Nothing but the exact lines from the one containing "Add a new search" through the last line of the records below belongs in your answer.

+--

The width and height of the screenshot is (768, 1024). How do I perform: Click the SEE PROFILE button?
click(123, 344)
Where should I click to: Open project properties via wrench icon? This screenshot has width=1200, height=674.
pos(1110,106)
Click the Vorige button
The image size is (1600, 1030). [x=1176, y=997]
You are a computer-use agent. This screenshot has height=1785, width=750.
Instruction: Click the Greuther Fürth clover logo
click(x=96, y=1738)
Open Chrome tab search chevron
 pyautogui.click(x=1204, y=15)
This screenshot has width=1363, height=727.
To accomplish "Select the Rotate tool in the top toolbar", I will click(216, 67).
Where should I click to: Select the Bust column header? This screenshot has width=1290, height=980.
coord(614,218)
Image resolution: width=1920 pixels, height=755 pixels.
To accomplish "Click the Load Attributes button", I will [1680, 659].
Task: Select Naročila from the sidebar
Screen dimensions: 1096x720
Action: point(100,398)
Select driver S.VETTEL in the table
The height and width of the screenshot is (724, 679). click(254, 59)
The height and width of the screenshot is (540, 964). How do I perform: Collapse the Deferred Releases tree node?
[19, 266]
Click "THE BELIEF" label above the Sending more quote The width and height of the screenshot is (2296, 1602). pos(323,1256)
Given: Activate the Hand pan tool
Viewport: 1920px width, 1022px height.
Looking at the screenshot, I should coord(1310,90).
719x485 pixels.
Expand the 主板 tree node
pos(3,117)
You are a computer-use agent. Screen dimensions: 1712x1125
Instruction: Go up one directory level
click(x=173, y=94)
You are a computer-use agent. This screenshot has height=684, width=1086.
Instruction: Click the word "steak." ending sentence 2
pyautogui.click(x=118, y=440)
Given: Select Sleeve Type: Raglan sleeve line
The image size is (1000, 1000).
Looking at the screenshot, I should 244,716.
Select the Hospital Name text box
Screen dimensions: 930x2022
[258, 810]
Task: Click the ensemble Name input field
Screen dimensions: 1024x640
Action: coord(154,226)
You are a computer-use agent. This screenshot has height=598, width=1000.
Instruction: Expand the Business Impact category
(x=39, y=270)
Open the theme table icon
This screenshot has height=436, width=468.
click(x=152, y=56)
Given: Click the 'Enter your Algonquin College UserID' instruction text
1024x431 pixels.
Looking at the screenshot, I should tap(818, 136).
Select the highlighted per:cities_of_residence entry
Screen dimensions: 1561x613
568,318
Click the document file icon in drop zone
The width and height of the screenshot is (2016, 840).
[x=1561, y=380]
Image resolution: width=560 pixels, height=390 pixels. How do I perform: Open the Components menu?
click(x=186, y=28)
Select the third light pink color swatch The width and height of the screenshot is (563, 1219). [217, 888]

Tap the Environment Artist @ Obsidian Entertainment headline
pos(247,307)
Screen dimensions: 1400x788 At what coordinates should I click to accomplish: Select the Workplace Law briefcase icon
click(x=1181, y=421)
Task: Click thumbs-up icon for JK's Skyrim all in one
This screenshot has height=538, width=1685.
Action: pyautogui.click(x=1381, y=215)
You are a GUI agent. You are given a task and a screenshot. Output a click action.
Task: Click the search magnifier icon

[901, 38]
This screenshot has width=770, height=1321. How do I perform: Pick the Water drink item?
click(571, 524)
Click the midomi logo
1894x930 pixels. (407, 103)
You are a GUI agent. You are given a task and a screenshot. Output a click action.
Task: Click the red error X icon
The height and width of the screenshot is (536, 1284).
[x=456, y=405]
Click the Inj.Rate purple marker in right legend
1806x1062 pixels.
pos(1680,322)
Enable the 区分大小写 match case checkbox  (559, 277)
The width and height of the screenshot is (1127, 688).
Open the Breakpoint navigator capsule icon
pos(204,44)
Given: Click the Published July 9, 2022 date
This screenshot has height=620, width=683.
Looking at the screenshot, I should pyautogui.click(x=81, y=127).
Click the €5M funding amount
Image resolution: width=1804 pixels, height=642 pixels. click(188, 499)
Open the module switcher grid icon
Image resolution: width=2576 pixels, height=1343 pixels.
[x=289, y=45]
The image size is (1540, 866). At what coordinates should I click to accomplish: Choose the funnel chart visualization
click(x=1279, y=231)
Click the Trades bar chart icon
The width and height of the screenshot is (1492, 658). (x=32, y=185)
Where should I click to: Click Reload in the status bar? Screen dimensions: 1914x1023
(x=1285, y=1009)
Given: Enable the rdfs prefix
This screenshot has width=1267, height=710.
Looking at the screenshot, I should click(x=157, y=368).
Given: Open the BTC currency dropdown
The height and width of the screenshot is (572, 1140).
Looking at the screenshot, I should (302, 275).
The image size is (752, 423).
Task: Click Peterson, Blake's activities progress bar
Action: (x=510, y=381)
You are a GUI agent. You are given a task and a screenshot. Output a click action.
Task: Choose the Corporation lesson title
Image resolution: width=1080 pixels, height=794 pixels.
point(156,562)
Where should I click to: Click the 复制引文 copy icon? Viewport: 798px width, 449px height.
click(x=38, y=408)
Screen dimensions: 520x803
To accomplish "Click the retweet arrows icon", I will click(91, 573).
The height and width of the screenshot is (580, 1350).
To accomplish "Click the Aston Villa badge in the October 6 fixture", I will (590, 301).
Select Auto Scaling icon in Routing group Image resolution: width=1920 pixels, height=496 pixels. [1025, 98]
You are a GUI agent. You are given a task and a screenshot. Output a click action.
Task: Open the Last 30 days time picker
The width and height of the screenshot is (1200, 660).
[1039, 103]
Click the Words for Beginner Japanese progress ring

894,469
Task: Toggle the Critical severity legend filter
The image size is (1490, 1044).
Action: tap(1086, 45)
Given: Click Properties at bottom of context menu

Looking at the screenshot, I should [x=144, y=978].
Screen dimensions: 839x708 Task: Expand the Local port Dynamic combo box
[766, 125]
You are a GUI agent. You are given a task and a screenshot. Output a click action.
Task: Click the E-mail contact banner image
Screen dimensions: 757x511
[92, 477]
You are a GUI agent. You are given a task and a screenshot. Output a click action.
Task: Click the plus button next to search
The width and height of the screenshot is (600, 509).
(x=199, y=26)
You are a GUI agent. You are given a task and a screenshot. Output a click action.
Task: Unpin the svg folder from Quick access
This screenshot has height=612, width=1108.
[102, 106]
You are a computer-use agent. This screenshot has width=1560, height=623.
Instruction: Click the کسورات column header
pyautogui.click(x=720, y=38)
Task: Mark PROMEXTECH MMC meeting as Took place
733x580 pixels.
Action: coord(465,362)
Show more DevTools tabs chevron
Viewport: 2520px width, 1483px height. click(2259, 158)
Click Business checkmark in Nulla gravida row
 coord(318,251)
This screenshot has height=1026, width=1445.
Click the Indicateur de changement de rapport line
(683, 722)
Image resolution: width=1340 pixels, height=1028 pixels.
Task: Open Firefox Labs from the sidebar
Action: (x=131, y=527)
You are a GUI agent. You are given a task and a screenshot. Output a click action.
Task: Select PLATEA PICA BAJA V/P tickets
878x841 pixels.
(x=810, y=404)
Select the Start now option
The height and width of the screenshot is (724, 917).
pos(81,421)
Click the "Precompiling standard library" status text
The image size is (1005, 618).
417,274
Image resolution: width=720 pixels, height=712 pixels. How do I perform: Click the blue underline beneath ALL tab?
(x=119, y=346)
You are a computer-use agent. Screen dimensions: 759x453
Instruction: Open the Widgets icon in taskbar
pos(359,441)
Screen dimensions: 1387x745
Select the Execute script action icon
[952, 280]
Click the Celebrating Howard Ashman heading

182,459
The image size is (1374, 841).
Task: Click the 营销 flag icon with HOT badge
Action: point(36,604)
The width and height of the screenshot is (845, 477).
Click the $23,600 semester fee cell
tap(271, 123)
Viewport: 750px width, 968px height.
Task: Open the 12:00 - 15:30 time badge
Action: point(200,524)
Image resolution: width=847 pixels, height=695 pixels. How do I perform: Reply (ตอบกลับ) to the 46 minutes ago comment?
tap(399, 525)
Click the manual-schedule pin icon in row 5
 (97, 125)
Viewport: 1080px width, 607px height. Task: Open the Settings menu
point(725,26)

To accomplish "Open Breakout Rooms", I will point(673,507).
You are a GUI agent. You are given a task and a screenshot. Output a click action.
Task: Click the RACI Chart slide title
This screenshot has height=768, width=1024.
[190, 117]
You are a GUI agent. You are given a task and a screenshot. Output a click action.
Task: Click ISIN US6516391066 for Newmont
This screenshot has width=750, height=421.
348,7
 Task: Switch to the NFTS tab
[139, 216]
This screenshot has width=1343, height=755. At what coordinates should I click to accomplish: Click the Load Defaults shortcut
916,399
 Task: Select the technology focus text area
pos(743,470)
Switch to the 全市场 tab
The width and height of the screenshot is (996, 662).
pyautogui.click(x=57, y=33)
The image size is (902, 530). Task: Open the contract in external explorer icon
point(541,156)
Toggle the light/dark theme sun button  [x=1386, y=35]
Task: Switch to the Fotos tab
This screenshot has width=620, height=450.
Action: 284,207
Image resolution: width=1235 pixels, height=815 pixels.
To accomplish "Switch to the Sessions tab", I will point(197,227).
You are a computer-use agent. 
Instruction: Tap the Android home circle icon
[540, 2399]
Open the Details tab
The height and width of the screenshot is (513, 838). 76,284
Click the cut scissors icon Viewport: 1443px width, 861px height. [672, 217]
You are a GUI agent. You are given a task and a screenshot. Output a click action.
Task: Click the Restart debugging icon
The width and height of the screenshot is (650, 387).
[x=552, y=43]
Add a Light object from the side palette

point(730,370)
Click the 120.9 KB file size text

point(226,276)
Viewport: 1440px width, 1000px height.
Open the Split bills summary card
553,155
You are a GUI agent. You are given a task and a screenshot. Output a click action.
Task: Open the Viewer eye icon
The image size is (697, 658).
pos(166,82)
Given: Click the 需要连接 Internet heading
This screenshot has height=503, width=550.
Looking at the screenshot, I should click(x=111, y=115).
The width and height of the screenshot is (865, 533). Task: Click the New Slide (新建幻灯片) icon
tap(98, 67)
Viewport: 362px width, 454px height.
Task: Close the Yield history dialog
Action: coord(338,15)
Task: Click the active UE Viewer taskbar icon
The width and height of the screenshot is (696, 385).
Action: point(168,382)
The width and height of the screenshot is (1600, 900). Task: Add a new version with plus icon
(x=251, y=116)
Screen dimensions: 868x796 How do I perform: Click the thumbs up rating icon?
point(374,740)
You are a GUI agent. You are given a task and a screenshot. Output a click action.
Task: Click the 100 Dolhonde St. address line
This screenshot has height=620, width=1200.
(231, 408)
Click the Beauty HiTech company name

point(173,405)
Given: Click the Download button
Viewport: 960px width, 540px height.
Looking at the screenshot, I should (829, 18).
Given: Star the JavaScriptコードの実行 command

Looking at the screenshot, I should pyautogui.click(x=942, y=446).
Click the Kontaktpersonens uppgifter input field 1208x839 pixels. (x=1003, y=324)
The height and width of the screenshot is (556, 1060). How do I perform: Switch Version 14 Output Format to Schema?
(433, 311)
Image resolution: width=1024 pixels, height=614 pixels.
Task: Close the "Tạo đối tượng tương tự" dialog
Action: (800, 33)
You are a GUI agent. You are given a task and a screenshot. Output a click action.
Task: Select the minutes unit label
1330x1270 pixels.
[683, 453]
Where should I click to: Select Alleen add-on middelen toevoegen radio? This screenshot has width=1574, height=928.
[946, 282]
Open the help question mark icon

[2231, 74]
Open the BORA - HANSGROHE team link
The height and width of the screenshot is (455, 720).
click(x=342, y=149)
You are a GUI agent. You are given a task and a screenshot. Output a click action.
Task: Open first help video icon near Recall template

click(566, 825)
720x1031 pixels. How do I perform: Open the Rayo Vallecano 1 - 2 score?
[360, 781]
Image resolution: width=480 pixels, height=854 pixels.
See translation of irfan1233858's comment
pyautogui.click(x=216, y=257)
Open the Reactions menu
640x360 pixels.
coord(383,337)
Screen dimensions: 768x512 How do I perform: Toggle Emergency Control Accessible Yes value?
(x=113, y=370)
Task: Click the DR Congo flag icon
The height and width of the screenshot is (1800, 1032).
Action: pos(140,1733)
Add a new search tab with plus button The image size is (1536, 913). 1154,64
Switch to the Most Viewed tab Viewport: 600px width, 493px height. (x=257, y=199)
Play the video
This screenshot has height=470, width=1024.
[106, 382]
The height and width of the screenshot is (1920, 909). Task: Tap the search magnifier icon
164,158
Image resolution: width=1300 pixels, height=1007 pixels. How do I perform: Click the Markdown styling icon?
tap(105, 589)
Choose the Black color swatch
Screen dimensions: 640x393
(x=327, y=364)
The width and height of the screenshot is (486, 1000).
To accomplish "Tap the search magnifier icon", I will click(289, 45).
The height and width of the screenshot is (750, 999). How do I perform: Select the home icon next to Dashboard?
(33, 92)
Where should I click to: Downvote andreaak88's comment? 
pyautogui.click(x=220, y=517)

+--

[TASK RESPONSE]
Add a new search tab with plus button The image size is (1536, 913). 1154,64
Switch to the Most Viewed tab Viewport: 600px width, 493px height. (x=257, y=199)
Play the video
This screenshot has height=470, width=1024.
[106, 382]
The height and width of the screenshot is (1920, 909). Task: Tap the search magnifier icon
164,158
Image resolution: width=1300 pixels, height=1007 pixels. How do I perform: Click the Markdown styling icon?
tap(105, 589)
Choose the Black color swatch
Screen dimensions: 640x393
(x=327, y=364)
The width and height of the screenshot is (486, 1000).
To accomplish "Tap the search magnifier icon", I will click(289, 45).
The height and width of the screenshot is (750, 999). How do I perform: Select the home icon next to Dashboard?
(33, 92)
Where should I click to: Downvote andreaak88's comment? 
pyautogui.click(x=220, y=517)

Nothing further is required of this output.